I lowered, letting a slight amount of optimism creep in, but not too much. But when it was my turn again, lo and behold, I sent! It was weird – no desperation, no try hard sounds, no exciting, go for it moments. I just did the same beta I’d been doing all along, and this time it worked. In that moment, everything came together in a completely anti-climactic way, as if the route was actually 5.10.
It went down so easily I almost feel guilty claiming the grade. Why on earth couldn’t I make that move last June? Yet had I sent 3 months ago, I would have without a doubt said that for me personally, the crux on this route was substantially harder than anything I’d done before, despite being a slightly lower grade than my highest redpoint.
While I suppose it’s possible that my power has improved some since my previous bouts with this route, I don’t think that can account for how drastically different the route felt this time around – I think it’s pretty obvious that conditions were the real star of the show here. I’d always known that cold temps = sending time…but I don’t think I’d ever realized just how much of a difference it makes.

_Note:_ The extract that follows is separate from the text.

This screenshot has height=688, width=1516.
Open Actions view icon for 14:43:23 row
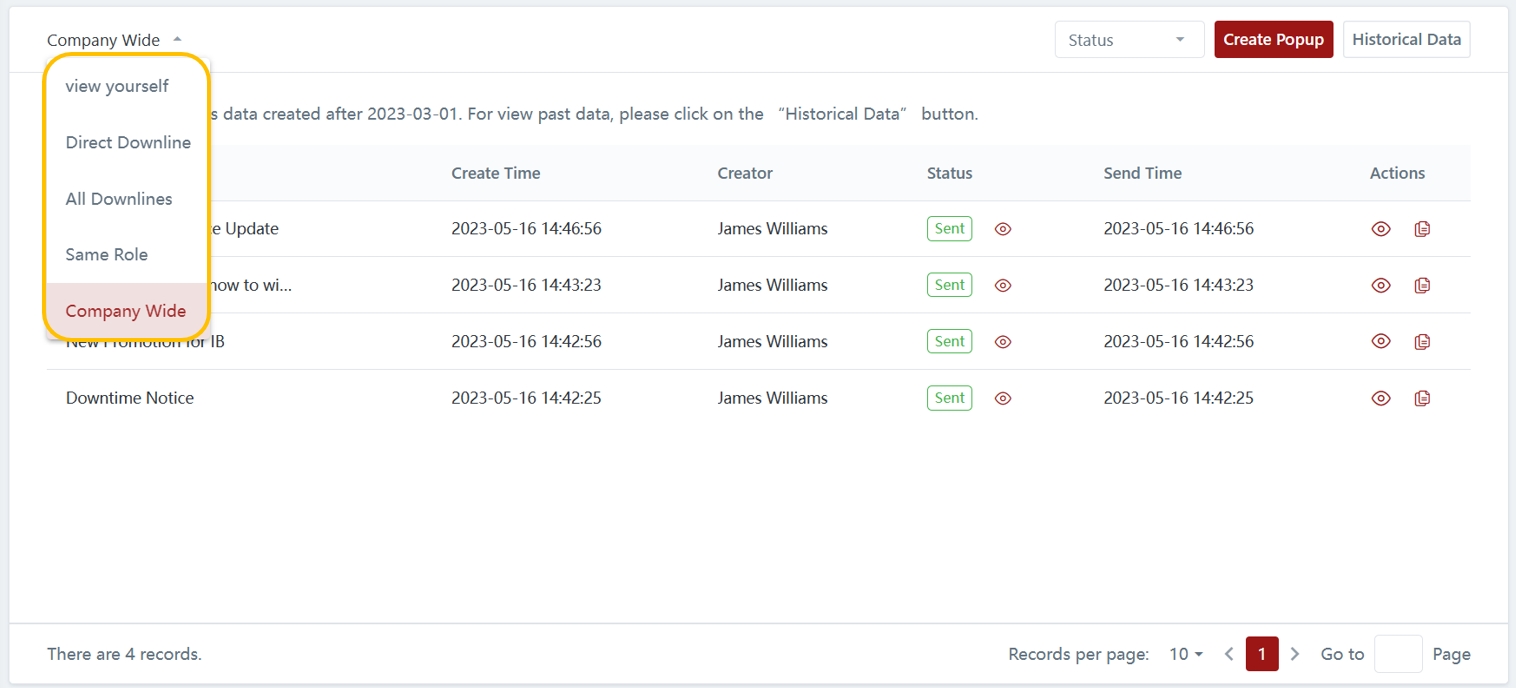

I guess because I generally don’t start trying anything hard until the weather is already pretty good, so I’ve never gotten a true comparison on something close to my limit. Who wants to hop on a project when it’s hot outside? Not me.
So that said…is it 12d?!? Looking just at Sunday’s performance, I’d say no way. But looking at the sum total of work I’ve put into it, I’d say that it very well could be, and I managed to show up at just the right place and right time to pull it off. Either way is good with me, I’m just happy I finally did it! Cheers to hopefully more sending weather in the coming weeks!